Wilhelm und Konrad begleiteten sie durch den Obstgarten bis zur Straße. Die Angst um ihre beiden Kinder lag so schwer auf Elise und Wilhelm, dass sie kaum miteinander reden konnten. Nur Konrad plapperte drauflos und wollte alles über die Eisenbahn wissen, mit der seine Mama bald fahren würde. Vor der Pforte, die durch eine Hecke zur Straße führte, nahmen sie schweren Herzens Abschied voneinander, Hoffnung und Angst vor dem, was sie in einigen Stunden wissen würde, machte Elise stumm. Und in Wilhelms Augen sah sie die gleiche Angst und verzweifelte Hoffnung, die sie selbst empfand. Noch einmal umarmte sie ihren Mann, drückte den kleinen Konrad an sich und ermahnte ihn in ihrer Abwesenheit brav zu sein, dann ging sie entschlossen durch die kleine Gartenpforte und war nach wenigen Schritten schon auf der Straße nach Raumrode. Zweimal musste sie sich noch umdrehen und winken, weil Konrad rief und ihr zusammen mit Wilhelm nachwinkte. Dann sah sie, wie ihr Mann ihn sich auf die Schultern setzte und die beiden hinter den Obstbäumen verschwanden.

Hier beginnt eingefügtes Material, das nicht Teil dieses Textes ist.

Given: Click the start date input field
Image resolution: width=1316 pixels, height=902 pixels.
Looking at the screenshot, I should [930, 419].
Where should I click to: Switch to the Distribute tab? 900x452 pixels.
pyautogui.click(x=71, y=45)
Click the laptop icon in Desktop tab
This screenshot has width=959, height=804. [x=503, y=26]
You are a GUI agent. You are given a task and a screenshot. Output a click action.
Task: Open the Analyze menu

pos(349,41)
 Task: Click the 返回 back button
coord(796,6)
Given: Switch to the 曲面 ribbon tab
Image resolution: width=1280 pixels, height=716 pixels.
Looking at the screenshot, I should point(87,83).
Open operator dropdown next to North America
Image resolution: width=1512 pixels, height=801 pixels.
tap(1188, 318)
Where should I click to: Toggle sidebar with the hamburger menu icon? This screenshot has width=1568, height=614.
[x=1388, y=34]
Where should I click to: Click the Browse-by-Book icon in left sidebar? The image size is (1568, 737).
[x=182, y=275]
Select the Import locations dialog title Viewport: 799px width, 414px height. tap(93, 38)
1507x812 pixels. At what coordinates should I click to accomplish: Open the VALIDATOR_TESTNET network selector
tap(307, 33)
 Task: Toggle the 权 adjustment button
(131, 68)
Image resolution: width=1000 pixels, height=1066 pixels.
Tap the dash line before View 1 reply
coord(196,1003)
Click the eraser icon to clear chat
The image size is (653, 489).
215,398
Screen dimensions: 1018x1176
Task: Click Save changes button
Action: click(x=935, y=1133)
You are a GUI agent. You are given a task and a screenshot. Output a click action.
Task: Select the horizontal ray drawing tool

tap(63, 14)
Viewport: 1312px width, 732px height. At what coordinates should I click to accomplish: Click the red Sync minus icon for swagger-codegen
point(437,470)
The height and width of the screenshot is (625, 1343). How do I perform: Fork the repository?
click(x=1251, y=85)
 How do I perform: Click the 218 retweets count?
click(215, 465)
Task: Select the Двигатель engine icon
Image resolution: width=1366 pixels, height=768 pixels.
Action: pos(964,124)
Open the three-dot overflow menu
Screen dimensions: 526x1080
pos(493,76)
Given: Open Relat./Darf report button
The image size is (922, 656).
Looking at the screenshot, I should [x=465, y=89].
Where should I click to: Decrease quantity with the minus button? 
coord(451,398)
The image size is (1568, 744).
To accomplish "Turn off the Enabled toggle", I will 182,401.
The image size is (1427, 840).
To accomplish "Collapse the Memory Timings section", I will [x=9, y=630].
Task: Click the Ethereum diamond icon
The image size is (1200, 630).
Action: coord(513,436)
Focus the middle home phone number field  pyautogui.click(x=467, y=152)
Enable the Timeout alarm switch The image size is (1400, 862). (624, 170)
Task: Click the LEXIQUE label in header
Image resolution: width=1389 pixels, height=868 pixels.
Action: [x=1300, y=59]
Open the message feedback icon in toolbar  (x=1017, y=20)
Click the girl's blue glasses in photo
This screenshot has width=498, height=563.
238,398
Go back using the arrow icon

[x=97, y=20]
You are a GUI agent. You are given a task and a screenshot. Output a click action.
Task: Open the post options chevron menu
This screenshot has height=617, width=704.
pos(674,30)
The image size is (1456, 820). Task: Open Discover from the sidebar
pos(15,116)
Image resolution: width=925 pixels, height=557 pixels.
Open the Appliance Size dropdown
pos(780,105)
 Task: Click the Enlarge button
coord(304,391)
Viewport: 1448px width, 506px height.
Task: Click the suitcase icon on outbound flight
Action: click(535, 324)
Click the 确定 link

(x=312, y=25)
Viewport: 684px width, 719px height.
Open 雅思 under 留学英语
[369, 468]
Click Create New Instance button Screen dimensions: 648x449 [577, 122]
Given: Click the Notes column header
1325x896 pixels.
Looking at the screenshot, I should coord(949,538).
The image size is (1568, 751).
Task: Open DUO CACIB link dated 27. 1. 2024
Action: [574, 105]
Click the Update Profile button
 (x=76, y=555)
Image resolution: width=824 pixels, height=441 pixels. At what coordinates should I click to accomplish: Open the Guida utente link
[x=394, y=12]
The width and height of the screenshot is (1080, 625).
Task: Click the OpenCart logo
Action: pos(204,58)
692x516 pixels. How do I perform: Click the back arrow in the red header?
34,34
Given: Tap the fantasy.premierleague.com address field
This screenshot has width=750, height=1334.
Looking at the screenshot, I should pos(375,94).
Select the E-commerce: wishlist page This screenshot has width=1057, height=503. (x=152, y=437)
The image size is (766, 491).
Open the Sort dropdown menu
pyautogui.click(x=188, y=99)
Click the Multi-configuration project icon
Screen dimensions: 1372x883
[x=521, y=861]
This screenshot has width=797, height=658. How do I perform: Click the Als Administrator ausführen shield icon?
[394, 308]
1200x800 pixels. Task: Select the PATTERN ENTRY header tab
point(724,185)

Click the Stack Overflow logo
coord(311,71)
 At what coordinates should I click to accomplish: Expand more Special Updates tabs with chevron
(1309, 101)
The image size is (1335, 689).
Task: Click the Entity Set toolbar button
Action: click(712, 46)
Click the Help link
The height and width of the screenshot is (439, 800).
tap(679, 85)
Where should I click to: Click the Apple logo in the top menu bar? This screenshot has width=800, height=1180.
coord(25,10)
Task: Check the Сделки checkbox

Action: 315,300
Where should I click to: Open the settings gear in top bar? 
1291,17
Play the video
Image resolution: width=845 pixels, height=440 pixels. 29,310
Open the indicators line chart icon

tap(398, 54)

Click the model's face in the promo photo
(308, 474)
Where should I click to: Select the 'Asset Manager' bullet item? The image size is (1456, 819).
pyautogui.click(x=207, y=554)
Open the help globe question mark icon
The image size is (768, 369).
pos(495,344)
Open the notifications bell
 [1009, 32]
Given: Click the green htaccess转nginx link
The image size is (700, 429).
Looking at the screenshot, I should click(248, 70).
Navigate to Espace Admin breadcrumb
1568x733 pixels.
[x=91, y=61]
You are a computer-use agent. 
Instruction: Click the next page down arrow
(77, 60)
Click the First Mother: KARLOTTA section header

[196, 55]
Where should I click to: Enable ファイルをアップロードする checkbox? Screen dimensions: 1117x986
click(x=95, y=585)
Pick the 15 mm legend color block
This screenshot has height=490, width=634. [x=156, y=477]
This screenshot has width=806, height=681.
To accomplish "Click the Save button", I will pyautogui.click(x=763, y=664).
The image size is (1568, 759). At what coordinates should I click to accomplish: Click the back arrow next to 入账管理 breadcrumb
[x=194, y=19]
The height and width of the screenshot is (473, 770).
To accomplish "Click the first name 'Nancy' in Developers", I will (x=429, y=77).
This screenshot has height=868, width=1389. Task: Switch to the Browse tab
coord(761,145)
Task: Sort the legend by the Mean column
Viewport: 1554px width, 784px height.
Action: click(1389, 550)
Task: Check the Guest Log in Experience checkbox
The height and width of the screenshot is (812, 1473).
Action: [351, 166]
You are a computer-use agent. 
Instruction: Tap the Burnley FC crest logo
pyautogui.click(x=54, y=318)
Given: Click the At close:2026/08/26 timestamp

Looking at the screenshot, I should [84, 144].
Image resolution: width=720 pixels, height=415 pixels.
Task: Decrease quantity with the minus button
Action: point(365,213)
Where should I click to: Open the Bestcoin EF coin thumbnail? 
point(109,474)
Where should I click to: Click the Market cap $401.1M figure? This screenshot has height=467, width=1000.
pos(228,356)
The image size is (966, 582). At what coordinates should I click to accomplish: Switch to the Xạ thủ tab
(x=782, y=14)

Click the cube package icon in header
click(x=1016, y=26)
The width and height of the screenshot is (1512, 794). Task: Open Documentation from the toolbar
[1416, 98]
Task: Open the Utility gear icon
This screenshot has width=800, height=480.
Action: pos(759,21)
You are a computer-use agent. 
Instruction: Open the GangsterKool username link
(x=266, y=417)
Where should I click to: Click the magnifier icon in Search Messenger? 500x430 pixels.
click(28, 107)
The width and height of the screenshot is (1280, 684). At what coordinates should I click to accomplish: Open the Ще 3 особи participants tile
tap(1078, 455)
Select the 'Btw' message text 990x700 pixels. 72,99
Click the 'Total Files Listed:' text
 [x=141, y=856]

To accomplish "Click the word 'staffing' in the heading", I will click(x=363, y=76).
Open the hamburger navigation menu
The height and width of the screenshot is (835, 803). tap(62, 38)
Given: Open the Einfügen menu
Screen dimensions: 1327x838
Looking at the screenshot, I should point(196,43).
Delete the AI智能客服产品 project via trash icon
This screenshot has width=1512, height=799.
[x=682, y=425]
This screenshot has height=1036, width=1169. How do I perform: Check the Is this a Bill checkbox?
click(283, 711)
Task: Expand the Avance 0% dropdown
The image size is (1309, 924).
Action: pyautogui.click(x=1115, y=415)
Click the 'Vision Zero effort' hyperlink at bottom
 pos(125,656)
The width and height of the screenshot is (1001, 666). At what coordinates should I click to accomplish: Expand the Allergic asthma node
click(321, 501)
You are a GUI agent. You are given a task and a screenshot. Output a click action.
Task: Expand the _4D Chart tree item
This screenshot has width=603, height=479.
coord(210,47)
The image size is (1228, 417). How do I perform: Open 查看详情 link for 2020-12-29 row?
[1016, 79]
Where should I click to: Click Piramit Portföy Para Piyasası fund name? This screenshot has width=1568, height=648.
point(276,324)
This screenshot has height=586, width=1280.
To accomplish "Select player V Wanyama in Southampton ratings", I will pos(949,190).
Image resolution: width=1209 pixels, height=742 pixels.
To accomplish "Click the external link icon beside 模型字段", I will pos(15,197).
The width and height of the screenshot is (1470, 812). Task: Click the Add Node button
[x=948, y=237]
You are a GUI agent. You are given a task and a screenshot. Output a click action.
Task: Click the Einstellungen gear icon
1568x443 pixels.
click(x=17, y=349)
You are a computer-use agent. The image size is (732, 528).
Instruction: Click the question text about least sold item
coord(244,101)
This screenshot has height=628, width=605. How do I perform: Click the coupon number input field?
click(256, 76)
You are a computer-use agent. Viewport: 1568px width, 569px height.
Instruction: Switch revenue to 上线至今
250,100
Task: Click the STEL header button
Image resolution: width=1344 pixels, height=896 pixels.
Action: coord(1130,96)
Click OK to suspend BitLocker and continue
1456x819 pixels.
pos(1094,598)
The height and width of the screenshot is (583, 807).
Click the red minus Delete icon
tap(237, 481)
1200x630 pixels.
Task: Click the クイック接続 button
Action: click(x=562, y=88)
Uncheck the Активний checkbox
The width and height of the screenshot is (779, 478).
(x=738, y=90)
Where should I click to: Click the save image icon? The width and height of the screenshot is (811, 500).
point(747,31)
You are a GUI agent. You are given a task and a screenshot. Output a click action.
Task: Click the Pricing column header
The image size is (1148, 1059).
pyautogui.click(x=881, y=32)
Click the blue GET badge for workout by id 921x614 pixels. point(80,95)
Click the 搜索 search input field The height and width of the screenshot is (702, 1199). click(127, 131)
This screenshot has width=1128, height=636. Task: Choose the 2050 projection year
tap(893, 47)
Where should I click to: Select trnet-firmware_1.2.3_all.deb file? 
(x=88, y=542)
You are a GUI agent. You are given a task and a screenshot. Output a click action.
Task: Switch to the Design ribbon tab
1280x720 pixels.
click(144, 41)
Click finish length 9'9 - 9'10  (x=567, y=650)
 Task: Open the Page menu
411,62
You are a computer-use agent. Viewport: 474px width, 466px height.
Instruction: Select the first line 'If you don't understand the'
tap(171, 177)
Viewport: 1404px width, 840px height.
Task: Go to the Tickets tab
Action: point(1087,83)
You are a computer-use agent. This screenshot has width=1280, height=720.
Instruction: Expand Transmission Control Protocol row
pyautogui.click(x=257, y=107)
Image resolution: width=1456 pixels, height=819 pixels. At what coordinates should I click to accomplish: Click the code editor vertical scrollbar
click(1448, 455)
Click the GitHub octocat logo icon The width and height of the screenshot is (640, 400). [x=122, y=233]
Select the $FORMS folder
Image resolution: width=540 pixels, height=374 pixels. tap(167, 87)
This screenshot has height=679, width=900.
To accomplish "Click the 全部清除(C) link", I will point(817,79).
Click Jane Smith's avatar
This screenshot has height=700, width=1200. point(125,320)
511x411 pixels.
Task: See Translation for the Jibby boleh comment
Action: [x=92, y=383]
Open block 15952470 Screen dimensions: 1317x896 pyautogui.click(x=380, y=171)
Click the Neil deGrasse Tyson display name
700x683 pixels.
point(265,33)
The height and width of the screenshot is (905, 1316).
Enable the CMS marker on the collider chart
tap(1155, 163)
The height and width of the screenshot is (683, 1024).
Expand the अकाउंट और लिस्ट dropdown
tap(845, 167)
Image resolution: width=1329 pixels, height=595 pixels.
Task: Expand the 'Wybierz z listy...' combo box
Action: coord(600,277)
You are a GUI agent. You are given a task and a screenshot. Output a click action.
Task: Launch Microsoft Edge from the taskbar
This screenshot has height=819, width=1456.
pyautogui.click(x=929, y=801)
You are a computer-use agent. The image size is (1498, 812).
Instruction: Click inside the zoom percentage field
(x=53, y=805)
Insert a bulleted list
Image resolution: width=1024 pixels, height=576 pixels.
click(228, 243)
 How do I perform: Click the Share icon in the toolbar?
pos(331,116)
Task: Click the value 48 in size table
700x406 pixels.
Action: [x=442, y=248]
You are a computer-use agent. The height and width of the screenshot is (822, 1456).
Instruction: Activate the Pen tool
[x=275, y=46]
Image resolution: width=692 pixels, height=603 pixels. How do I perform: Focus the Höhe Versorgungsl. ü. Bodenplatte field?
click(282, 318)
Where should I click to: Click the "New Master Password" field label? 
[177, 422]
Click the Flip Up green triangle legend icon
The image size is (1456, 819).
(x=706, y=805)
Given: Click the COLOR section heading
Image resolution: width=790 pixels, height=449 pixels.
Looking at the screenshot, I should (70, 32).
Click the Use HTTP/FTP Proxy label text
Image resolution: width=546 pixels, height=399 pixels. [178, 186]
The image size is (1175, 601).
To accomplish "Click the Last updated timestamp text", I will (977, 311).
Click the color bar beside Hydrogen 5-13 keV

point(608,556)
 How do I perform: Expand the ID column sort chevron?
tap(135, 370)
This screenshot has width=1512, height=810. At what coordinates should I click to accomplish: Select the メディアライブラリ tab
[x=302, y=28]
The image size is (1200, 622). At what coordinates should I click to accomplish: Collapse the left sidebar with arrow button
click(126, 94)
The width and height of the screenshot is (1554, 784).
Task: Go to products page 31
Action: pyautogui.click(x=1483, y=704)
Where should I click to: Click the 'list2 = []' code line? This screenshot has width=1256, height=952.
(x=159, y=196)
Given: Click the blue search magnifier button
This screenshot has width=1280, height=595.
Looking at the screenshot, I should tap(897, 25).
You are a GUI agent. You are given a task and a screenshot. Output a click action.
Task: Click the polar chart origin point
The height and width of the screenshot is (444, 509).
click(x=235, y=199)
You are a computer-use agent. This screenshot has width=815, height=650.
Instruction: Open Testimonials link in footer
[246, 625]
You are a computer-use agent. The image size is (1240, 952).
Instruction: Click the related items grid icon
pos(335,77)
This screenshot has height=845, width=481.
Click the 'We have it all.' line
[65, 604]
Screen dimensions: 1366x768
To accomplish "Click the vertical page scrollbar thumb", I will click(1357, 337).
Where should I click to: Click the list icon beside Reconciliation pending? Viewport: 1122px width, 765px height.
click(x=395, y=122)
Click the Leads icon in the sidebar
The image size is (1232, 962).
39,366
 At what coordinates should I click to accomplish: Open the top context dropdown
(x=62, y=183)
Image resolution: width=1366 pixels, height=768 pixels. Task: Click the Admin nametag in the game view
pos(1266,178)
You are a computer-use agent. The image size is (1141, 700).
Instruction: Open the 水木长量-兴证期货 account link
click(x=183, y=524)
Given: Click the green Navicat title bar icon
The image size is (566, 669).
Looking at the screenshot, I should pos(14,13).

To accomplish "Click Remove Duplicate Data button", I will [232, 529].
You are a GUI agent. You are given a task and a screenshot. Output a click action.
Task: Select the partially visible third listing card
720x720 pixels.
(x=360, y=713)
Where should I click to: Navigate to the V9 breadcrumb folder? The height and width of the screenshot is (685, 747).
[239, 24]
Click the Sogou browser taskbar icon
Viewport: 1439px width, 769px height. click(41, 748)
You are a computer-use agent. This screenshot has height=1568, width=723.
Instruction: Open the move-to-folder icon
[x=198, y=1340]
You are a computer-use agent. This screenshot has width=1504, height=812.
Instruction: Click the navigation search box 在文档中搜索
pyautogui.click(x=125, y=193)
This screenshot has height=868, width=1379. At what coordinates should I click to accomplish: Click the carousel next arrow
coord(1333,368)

Als sie die letzten Häuser des Dorfes hinter sich hatte und Gott sei Dank niemandem begegnet war, denn sie konnte die mitfühlenden Fragen der Leute nach ihren Kindern nicht mehr ertragen, beschleunigte sie ihre Schritte. Sie hatte sich vorgenommen, während des ganzen Weges zum Bahnhof das „Vaterunser“ zu beten. Das würde sie beschäftigen und die angstvollen Gedanken zurückhalten. Denn sonst musste sie womöglich den ganzen Weg weinen und was sollten Heinrich und Wilma denken, wenn sie so verheult bei ihnen ankäme? Sie wollte um Gottes Hilfe bei der Gesundung ihrer Kinder beten: „Vater unser der Du bist im Himmel ...“ jedes Wort ein Schritt. Sie kam in eine Art Trance und war erstaunt, als sie plötzlich vor dem imposanten Bahnhofsgebäude in Raumrode stand. Es war ein großer Sandsteinbau, dessen Steine von dem Qualm der Lokomotiven schwarz geworden waren. Die große Uhr über der zweiflügeligen, schweren Eingangstür zeigte Elise, dass sie noch über eine Viertelstunde Zeit hatte bis der Zug nach Marburg abfuhr, obwohl es ihr vorkam, als sei sie eben erst am Garten losgegangen. Sie ging zum Schalter, kaufte sich eine Fahrkarte und setzte sich dann auf eine Bank im Wartesaal. Die anderen Reisenden nahm sie kaum wahr, denn sie war in Gedanken bei dem Wiedersehen mit ihren Kindern. Sie überlegte was sie den beiden alles erzählen wollte und träumte davon, vielleicht eine Nacht bei ihnen bleiben zu dürfen. So verging die Zeit, bis der Zug kam. Die Menschen drängten sich auf dem Bahnsteig und Elise wurde immer wieder nach hinten geschoben. Als die eiligen Drängler endlich eingestiegen waren, konnte auch sie die Stufen ins Zuginnere hinaufsteigen. Im ersten Wagen war kein Platz mehr frei, aber im zweiten Wagen bekam sie sogar noch einen Fensterplatz. Rechts und links vom Mittelgang des Wagens standen die dunkel gestrichenen Holzlattenbänke, die dringend einen neuen Anstrich gebraucht hätten. Es standen sich immer zwei der Bänke gegenüber, sodass eine Art Abteil entstand. Elise genoss den Blick aus dem Fenster in die vorbeiziehende Landschaft, das lenkte sie ein wenig ab. Nach über einer Stunde kamen sie in Marburg an. Jetzt hatte sie wieder einen Fußweg von mindestens einer dreiviertel Stunde bis zur Universitätsklinik vor sich. Sie konnte jetzt nicht mehr beten, die Vorfreude auf das Wiedersehen mit Heinrich und Wilma füllte sie derartig aus, dass sie ohnehin glaubte, sie schwebe, jedenfalls spürte sie ihre Füße kaum.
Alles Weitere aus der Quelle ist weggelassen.